::: Task data :::

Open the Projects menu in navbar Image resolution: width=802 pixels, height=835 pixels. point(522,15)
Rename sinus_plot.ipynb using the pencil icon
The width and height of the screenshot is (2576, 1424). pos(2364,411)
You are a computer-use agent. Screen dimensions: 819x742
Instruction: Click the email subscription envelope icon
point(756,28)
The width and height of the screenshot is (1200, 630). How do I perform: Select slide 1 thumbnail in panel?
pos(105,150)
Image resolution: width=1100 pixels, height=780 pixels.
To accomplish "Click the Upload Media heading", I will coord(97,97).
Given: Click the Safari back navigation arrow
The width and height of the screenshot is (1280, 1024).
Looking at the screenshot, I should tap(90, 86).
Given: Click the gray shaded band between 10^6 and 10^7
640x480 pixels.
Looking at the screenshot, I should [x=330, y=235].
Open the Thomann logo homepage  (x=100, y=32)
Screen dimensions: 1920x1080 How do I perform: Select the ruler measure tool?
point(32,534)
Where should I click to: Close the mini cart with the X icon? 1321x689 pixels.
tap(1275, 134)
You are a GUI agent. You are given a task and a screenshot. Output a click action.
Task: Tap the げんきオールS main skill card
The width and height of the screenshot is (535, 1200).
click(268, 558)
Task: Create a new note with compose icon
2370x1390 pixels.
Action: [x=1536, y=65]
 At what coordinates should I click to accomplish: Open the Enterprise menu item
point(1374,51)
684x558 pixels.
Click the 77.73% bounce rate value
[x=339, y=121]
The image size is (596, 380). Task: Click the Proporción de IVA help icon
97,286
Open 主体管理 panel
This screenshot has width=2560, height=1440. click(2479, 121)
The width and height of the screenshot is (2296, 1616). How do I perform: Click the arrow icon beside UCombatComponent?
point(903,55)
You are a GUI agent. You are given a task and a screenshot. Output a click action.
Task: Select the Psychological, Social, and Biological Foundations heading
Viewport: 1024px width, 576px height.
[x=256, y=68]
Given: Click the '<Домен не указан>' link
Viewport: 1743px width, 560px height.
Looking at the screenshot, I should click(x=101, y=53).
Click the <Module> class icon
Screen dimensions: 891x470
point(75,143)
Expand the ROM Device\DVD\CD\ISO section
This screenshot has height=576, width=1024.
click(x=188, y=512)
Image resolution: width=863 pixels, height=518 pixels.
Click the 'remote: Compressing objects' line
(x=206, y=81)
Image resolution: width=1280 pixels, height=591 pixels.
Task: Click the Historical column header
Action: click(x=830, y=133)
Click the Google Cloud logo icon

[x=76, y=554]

:::

__What you should do__: Please copy out the records word for word, beginning with the line that contains "Given: Click the '<Домен не указан>' link" and continuing through the last line of the records.

__Finished task__:
Given: Click the '<Домен не указан>' link
Viewport: 1743px width, 560px height.
Looking at the screenshot, I should click(x=101, y=53).
Click the <Module> class icon
Screen dimensions: 891x470
point(75,143)
Expand the ROM Device\DVD\CD\ISO section
This screenshot has height=576, width=1024.
click(x=188, y=512)
Image resolution: width=863 pixels, height=518 pixels.
Click the 'remote: Compressing objects' line
(x=206, y=81)
Image resolution: width=1280 pixels, height=591 pixels.
Task: Click the Historical column header
Action: click(x=830, y=133)
Click the Google Cloud logo icon

[x=76, y=554]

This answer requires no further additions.